There were several developments on the Congressional front this week. On Tuesday, the House Judiciary Committee's Task Force on Telecom and Antitrust held a hearing on net neutrality. It was one of the most intelligent and substantive congressional proceedings I have attended in a long time. If you missed it, the agenda, witnesses' statements and a webcast can be found here. The members of the Task Force (even the Republicans) were generally receptive to the concept of net neutrality. They recognized how certain incumbents' announced plans to institute new charges for Internet traffic and to discriminate among various types of traffic on non-technical grounds present the potential for grave harm to innovation throughout the U.S. economy. Of course, part of the Task Force's concern was motivated by a desire to protect their turf against incursions by the House Energy and Commerce Committee, which has been considering a telecom reform bill - the Communications Opportunity, Promotion, and Enhancement Act (COPE). (Randy May of the Progress and Freedom Foundation analyzed the Committee's power dispute in a perceptive piece today.)
Professor Tim Wu of Columbia Law School had a unique observation at the hearing. In response to a question about whether jurisdiction over net neutrality/discrimination in broadband networks should be the bailiwick of the FTC or be left to the FCC, Wu pointed out that this was an issue not of telecommunications policy, but of national industrial or economic policy, because allowing discrimination by network operators hampers innovation in all industries that use the networks and decreases the efficiency of the U.S. economy as a whole. Therefore, he said, the FCC should not be determining U.S. net neutrality policy because its expertise and jurisdiction were limited to telecommunications. Parties on all sides of the net neutrality debate should give the point much thought.

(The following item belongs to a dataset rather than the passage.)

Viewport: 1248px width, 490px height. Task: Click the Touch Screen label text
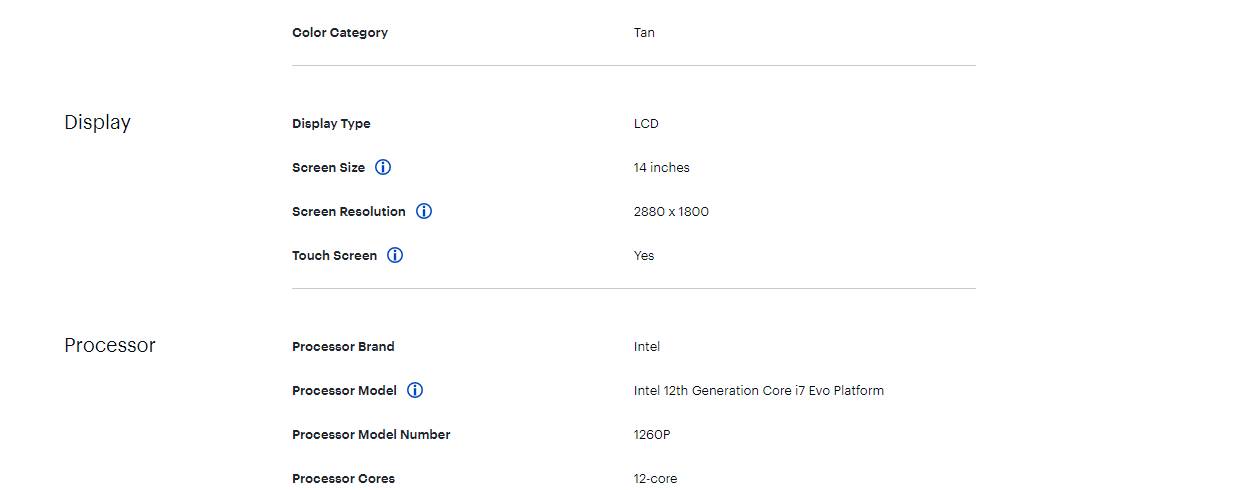[334, 255]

On Wednesday, the Energy and Commerce Committee, which is very friendly to communictaions incumbents (particularly the remaining Bell companies), approved and amended the COPE bill. The major provision of the bill is designed to speed availability of telco video services (IPTV) through the creation of a national franchise regime. The legislation would also
give the FCC exclusive but limited broadband network neutrality authority,
promote VoIP interconnection and E911, authorize municipal telecom/broadband
services, and codify "Naked DSL" requirements. The net neutrality provision is particularly odious. In the guise of codifying the FCC's "Four Principles" of net neutrality, it would actually handcuff the FCC by limiting it to post hoc enforcement of those principles and denying it the ability to examine or promulgate rules prohibiting other types of discriminatory broadband behavior or violations of net neutrality. Proponents of net neutrality testifying before the Task Force on Tuesday unanimously stated that it would be better to have no legislation than this provision; even USTA President Walter McCormick agreed. Hopefully, the provision will be deleted or strengthened when (if?) COPE is considered by the whole House.